All of the data should be restated word for word.

== Records to process ==
►

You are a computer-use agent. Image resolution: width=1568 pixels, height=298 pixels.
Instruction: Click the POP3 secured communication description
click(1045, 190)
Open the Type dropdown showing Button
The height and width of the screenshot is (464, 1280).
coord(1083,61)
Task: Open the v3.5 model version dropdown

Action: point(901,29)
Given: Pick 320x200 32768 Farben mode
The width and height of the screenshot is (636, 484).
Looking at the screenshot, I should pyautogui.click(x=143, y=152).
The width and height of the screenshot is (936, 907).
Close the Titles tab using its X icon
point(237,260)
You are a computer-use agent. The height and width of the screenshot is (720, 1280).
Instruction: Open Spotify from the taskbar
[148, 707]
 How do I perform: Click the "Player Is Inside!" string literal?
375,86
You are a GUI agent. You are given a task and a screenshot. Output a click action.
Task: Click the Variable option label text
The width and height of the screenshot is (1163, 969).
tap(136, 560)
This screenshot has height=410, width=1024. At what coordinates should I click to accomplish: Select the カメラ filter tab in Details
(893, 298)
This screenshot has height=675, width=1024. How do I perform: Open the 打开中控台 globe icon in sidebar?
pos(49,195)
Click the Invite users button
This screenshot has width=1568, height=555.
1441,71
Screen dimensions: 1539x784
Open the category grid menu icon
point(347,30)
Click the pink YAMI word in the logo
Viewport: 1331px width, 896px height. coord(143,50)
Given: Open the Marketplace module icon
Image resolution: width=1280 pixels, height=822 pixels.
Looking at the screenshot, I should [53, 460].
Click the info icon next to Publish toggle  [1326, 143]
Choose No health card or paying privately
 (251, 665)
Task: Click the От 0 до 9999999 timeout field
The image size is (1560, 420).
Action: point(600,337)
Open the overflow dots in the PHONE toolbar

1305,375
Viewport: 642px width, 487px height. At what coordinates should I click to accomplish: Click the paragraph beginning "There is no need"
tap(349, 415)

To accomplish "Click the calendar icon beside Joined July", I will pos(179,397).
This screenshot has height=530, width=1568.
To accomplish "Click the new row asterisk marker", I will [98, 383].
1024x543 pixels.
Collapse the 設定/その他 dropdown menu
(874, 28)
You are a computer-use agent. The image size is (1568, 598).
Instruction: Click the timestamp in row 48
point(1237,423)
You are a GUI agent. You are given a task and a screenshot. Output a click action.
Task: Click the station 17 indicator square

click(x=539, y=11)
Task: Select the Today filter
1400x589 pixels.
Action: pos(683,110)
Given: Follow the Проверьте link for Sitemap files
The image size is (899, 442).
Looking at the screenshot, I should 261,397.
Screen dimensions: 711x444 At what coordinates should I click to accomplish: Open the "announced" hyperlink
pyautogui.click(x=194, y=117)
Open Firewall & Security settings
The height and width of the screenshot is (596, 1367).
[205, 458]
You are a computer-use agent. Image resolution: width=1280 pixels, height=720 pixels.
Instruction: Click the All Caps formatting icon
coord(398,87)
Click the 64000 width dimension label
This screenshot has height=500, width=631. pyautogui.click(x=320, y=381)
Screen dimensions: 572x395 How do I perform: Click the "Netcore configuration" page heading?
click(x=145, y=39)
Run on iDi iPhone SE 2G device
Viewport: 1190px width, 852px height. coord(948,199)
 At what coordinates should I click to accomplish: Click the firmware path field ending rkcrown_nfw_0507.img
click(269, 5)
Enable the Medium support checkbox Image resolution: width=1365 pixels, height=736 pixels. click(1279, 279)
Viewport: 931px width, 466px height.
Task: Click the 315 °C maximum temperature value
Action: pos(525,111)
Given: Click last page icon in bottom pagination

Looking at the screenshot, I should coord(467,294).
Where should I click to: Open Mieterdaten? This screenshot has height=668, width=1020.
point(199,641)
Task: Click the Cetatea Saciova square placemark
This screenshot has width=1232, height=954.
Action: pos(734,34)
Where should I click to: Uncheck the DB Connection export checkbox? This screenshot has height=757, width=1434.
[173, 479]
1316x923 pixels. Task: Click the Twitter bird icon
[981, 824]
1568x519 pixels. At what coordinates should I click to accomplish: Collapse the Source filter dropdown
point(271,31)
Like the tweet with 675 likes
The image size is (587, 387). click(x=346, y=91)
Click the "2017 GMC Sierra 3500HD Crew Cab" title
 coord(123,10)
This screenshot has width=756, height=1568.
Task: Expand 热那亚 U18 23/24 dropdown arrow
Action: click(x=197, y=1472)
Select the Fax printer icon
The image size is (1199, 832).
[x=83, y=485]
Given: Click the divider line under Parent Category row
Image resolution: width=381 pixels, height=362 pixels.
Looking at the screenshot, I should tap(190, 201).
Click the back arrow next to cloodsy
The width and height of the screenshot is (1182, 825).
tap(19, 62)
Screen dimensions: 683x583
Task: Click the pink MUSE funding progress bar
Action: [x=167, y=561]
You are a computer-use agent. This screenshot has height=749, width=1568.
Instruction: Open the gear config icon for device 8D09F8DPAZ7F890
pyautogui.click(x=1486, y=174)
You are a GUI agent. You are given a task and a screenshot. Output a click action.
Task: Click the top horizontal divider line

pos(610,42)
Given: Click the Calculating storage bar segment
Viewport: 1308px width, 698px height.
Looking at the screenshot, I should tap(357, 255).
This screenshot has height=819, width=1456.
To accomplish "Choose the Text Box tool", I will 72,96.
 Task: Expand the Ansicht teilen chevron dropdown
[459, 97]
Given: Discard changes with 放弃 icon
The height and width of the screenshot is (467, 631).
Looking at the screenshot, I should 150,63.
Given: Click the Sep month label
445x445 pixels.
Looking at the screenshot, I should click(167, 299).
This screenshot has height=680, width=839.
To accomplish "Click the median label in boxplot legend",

◄

== Result ==
You are a computer-use agent. Image resolution: width=1568 pixels, height=298 pixels.
Instruction: Click the POP3 secured communication description
click(1045, 190)
Open the Type dropdown showing Button
The height and width of the screenshot is (464, 1280).
coord(1083,61)
Task: Open the v3.5 model version dropdown

Action: point(901,29)
Given: Pick 320x200 32768 Farben mode
The width and height of the screenshot is (636, 484).
Looking at the screenshot, I should pyautogui.click(x=143, y=152).
The width and height of the screenshot is (936, 907).
Close the Titles tab using its X icon
point(237,260)
You are a computer-use agent. The height and width of the screenshot is (720, 1280).
Instruction: Open Spotify from the taskbar
[148, 707]
 How do I perform: Click the "Player Is Inside!" string literal?
375,86
You are a GUI agent. You are given a task and a screenshot. Output a click action.
Task: Click the Variable option label text
The width and height of the screenshot is (1163, 969).
tap(136, 560)
This screenshot has height=410, width=1024. At what coordinates should I click to accomplish: Select the カメラ filter tab in Details
(893, 298)
This screenshot has height=675, width=1024. How do I perform: Open the 打开中控台 globe icon in sidebar?
pos(49,195)
Click the Invite users button
This screenshot has width=1568, height=555.
1441,71
Screen dimensions: 1539x784
Open the category grid menu icon
point(347,30)
Click the pink YAMI word in the logo
Viewport: 1331px width, 896px height. coord(143,50)
Given: Open the Marketplace module icon
Image resolution: width=1280 pixels, height=822 pixels.
Looking at the screenshot, I should [53, 460].
Click the info icon next to Publish toggle  [1326, 143]
Choose No health card or paying privately
 (251, 665)
Task: Click the От 0 до 9999999 timeout field
The image size is (1560, 420).
Action: point(600,337)
Open the overflow dots in the PHONE toolbar

1305,375
Viewport: 642px width, 487px height. At what coordinates should I click to accomplish: Click the paragraph beginning "There is no need"
tap(349, 415)

To accomplish "Click the calendar icon beside Joined July", I will pos(179,397).
This screenshot has height=530, width=1568.
To accomplish "Click the new row asterisk marker", I will [98, 383].
1024x543 pixels.
Collapse the 設定/その他 dropdown menu
(874, 28)
You are a computer-use agent. The image size is (1568, 598).
Instruction: Click the timestamp in row 48
point(1237,423)
You are a GUI agent. You are given a task and a screenshot. Output a click action.
Task: Click the station 17 indicator square

click(x=539, y=11)
Task: Select the Today filter
1400x589 pixels.
Action: pos(683,110)
Given: Follow the Проверьте link for Sitemap files
The image size is (899, 442).
Looking at the screenshot, I should 261,397.
Screen dimensions: 711x444 At what coordinates should I click to accomplish: Open the "announced" hyperlink
pyautogui.click(x=194, y=117)
Open Firewall & Security settings
The height and width of the screenshot is (596, 1367).
[205, 458]
You are a computer-use agent. Image resolution: width=1280 pixels, height=720 pixels.
Instruction: Click the All Caps formatting icon
coord(398,87)
Click the 64000 width dimension label
This screenshot has height=500, width=631. pyautogui.click(x=320, y=381)
Screen dimensions: 572x395 How do I perform: Click the "Netcore configuration" page heading?
click(x=145, y=39)
Run on iDi iPhone SE 2G device
Viewport: 1190px width, 852px height. coord(948,199)
 At what coordinates should I click to accomplish: Click the firmware path field ending rkcrown_nfw_0507.img
click(269, 5)
Enable the Medium support checkbox Image resolution: width=1365 pixels, height=736 pixels. click(1279, 279)
Viewport: 931px width, 466px height.
Task: Click the 315 °C maximum temperature value
Action: pos(525,111)
Given: Click last page icon in bottom pagination

Looking at the screenshot, I should coord(467,294).
Where should I click to: Open Mieterdaten? This screenshot has height=668, width=1020.
point(199,641)
Task: Click the Cetatea Saciova square placemark
This screenshot has width=1232, height=954.
Action: pos(734,34)
Where should I click to: Uncheck the DB Connection export checkbox? This screenshot has height=757, width=1434.
[173, 479]
1316x923 pixels. Task: Click the Twitter bird icon
[981, 824]
1568x519 pixels. At what coordinates should I click to accomplish: Collapse the Source filter dropdown
point(271,31)
Like the tweet with 675 likes
The image size is (587, 387). click(x=346, y=91)
Click the "2017 GMC Sierra 3500HD Crew Cab" title
 coord(123,10)
This screenshot has width=756, height=1568.
Task: Expand 热那亚 U18 23/24 dropdown arrow
Action: click(x=197, y=1472)
Select the Fax printer icon
The image size is (1199, 832).
[x=83, y=485]
Given: Click the divider line under Parent Category row
Image resolution: width=381 pixels, height=362 pixels.
Looking at the screenshot, I should tap(190, 201).
Click the back arrow next to cloodsy
The width and height of the screenshot is (1182, 825).
tap(19, 62)
Screen dimensions: 683x583
Task: Click the pink MUSE funding progress bar
Action: [x=167, y=561]
You are a computer-use agent. This screenshot has height=749, width=1568.
Instruction: Open the gear config icon for device 8D09F8DPAZ7F890
pyautogui.click(x=1486, y=174)
You are a GUI agent. You are given a task and a screenshot. Output a click action.
Task: Click the top horizontal divider line

pos(610,42)
Given: Click the Calculating storage bar segment
Viewport: 1308px width, 698px height.
Looking at the screenshot, I should tap(357, 255).
This screenshot has height=819, width=1456.
To accomplish "Choose the Text Box tool", I will 72,96.
 Task: Expand the Ansicht teilen chevron dropdown
[459, 97]
Given: Discard changes with 放弃 icon
The height and width of the screenshot is (467, 631).
Looking at the screenshot, I should 150,63.
Given: Click the Sep month label
445x445 pixels.
Looking at the screenshot, I should click(167, 299).
This screenshot has height=680, width=839.
To accomplish "Click the median label in boxplot legend",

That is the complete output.